Re: [BUG] WARNING: CPU: 3 PID: 1 at mm/debug_vm_pgtable.c:493

From: Anshuman Khandual
Date: Mon Nov 22 2021 - 01:31:57 EST




On 11/19/21 12:03 AM, Linus Torvalds wrote:
> On Thu, Nov 18, 2021 at 8:47 AM Steven Rostedt <rostedt@xxxxxxxxxxx> wrote:
>> Triggered it again with the new update:
>>
>> [ 24.751779] IPI shorthand broadcast: enabled
>> [ 24.761177] sched_clock: Marking stable (23431856262, 1329270511)->(28163092341, -3401965568)
>> [ 24.770495] device: 'cpu_dma_latency': device_add
>> [ 24.775232] PM: Adding info for No Bus:cpu_dma_latency
>> [ 24.780929] debug_vm_pgtable: [debug_vm_pgtable ]: Validating architecture page table helpers
>> [ 24.799490] mtrr_type_lookup() returned 0 (0)
> Ok, so that's MTRR_TYPE_UNCACHABLE, and "uniform" is 0.
>
> Anyway, either the mtrr code is confused, or more likely it just does
> the right thing, and pud_set_huge() is simply expected to return 0 in
> this situation, and that WARN_ON() in pud_huge_tests() is simply wrong
> to trigger at all.
>
> I didn't look at what all the code in debug_vm_pgtable() is trying to
> set up to test.
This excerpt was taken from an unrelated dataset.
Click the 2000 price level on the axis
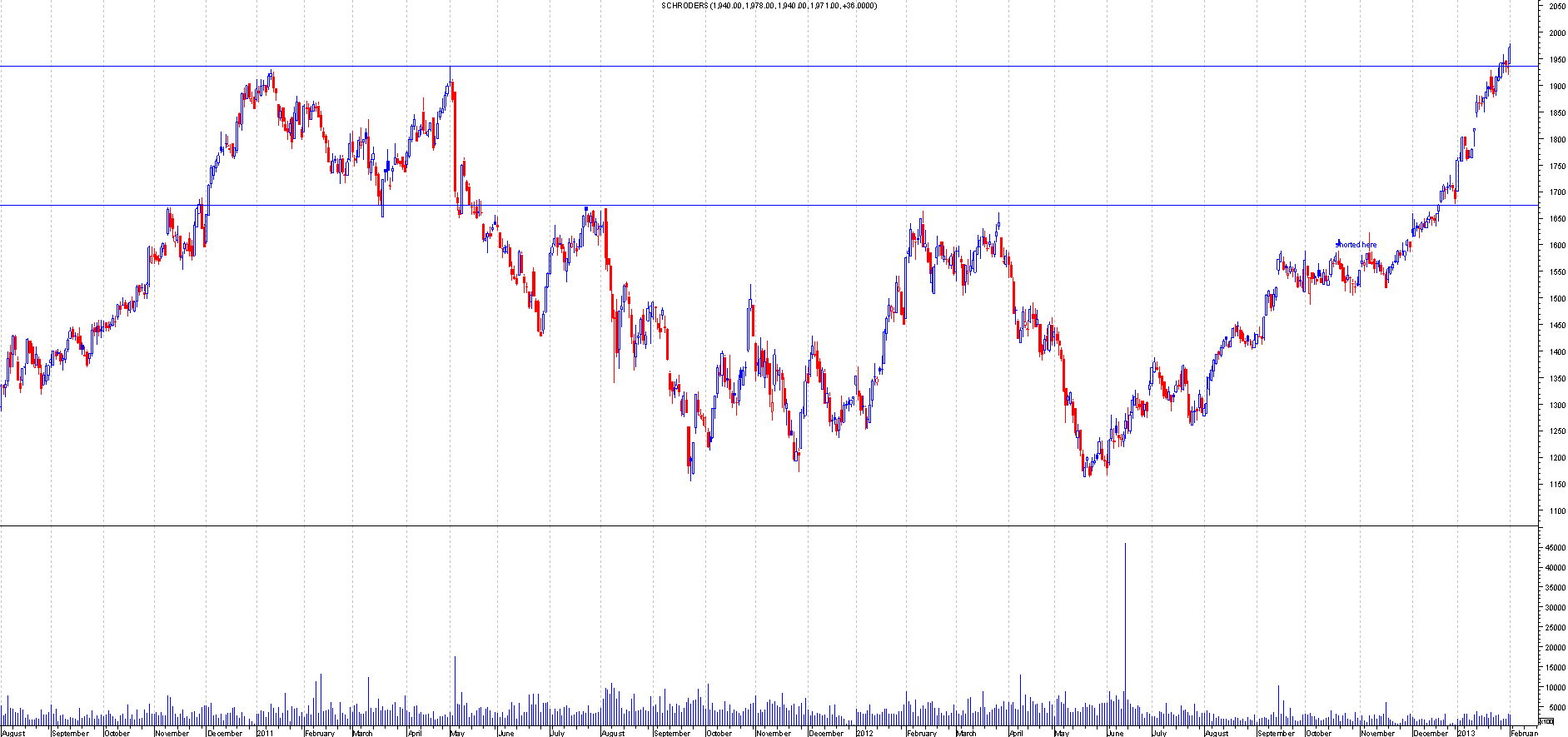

Honestly, it's all very opaque.
>
> But I do notice that the pfn that the test uses ends up basically
> being something random, where the "fixed" pfn is
>
> phys = __pa_symbol(&start_kernel);
> ...
> args->fixed_pud_pfn = __phys_to_pfn(phys & PUD_MASK);
>
> rather than being an allocated real PUD-sized page. That can be a
> problem in itself.
>
> So I think the problem is that depending on where the kernel is
> allocated, the fixed_pud_pfn ends up being in an area with MTRR
> settings. In fact, I'm surprised it's not *always* in that area, since
> presumabl;y you have the normal fixed MTRR issues with the 640k-1M
> range.
>
> But I didn't look - probably the MTRR code doesn't actually check the
> special fixed MTRR's.
>
> Anyway, I think that the end result is simply that the tests in
> mm/debug_vm_pgtable.c are simply buggy, and the WARN_ON() is not a
> sign of anything wrong in the mm, but with the tests themselves.
>
> So the fixed_pud_pfn is dodgy, but it looks like the non-fixed
> 'pud_pfn' allocation may be dodgy too:
>
> #ifdef CONFIG_CONTIG_ALLOC
> if (order >= MAX_ORDER) {
> page = alloc_contig_pages((1 << order), GFP_KERNEL,
> first_online_node, NULL);
>
> because afaik, alloc_contig_pages() does allocate a contiguous region,
> but it doesn't necessarily allocate a _aligned_ contiguous region.
>
> So I think _all_ those PUD tests are likely broken, but honestly, I
> don't know the code well enough to be entirely sure, I'm just seeing
> code that looks dodgy to me.
>
> I don't think the breakage is x86-specific. Quite the reverse. I think
> the x86 code just happens to randomly show it when some MTRR ends up
> being used.
>
> Maybe pfn_pud() should verify that it's actually given an aligned argument?
>
> Gavin, Anshuman? Feel free to tell me what I missed.

Hi Linus,

These PUD tests have been subtle (including their problems as seen here
in this report) on certain platforms. I will definitely take a detailed
look, but probably after an week (leave, travel etc). Thank you.

- Anshuman